The experience was an enlightening one: from an observers point, I was able to learn about the people involved in the production-side of the shows and to see what happens on the front-line, from who’s invited to who actually pitches up.

As an intern, you need to be overly prepared, for any and everything that may pop-up. This time around, I was working with an intern who came fully prepared and willing. Every time someone needed a pen or a flash drive, she was there with it (note to self: this is exactly how you need to be!) Aside from ticketing, we had to cut drinks vouchers and put stickers on armbands.

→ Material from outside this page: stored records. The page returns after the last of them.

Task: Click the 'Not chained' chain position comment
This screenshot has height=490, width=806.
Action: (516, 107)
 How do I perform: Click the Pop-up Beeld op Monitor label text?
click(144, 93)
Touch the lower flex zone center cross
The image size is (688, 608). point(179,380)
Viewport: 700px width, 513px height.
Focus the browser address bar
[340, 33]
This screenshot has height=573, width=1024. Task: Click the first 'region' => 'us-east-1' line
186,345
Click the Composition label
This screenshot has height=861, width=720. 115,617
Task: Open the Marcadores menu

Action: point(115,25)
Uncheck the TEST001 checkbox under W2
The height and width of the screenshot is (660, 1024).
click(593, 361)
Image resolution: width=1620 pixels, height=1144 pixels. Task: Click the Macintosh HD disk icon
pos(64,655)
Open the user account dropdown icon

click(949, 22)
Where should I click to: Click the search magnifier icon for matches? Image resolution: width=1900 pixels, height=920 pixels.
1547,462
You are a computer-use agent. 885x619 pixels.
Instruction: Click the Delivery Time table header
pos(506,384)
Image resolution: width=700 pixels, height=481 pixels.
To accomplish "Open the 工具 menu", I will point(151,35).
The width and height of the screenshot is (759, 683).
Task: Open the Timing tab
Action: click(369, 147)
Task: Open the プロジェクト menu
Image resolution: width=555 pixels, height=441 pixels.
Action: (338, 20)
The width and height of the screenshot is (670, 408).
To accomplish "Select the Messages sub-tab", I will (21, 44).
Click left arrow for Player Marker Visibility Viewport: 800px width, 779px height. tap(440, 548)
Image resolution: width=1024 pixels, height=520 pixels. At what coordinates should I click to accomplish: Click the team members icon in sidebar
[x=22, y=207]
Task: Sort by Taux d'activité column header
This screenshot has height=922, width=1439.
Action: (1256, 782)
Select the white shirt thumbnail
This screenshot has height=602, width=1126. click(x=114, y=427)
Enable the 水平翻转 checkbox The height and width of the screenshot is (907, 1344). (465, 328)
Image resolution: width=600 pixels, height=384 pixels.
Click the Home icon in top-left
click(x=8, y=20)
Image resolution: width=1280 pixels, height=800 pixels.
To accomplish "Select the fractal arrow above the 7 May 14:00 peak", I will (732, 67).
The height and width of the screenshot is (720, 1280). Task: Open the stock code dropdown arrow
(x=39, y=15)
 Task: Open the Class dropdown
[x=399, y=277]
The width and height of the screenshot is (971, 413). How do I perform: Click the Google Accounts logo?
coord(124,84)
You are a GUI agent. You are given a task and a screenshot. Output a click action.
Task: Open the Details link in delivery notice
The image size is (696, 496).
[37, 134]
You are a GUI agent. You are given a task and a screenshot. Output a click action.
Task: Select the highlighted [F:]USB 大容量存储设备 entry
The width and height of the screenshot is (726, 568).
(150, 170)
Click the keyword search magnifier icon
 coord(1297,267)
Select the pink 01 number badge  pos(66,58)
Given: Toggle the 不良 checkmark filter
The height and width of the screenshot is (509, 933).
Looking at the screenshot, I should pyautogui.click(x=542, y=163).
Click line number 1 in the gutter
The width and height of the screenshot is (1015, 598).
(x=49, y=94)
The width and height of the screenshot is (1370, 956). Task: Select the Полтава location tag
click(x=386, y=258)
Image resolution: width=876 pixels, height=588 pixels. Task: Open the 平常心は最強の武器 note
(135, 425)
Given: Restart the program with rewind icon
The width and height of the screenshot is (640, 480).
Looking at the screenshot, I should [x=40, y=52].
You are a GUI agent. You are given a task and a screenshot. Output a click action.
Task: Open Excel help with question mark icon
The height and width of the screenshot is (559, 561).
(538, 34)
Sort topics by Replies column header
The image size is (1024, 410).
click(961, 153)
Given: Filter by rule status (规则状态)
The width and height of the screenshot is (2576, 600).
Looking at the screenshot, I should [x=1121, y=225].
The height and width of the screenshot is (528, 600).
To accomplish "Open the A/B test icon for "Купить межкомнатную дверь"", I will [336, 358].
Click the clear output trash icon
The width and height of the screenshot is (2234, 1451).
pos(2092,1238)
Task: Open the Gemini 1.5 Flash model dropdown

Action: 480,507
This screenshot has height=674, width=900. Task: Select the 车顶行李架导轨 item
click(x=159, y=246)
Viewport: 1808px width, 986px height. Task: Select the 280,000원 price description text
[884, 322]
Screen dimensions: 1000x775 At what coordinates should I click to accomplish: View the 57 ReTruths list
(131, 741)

Of course, my experience here was not a totally smooth one: First, we ‘broke’ a borrowed laptop by inserting the wrong charger in it, causing the already loose but inside to shift (thankfully, it was later fixed by a technician). To make matters worse, we became the interns who couldn’t even get printing done, after it took us 4 attempts of running uphill between the printing shop and the hotel. From not having enough cash, to not having a file that was readable to finally needing to have the work emailed instead. It was at this point when we were sent home for the day, our supervisor sitting with her head in her hands.

By the end of my 12-hour shifts at Fashion Week, with glimpses of the shows in-between, we were awarded with kind words for our efforts, from the most mundane tasks to the more exciting ones. Our final night drew to a close with some pinched deserts from the VIP section.

This is what the fashion world is like: getting your hands on whatever opportunity comes up, working hard and being willing to do whatever it takes to work your way up. The industry is small and competitive, so even having a chance at ‘making it’ in is no easy feat.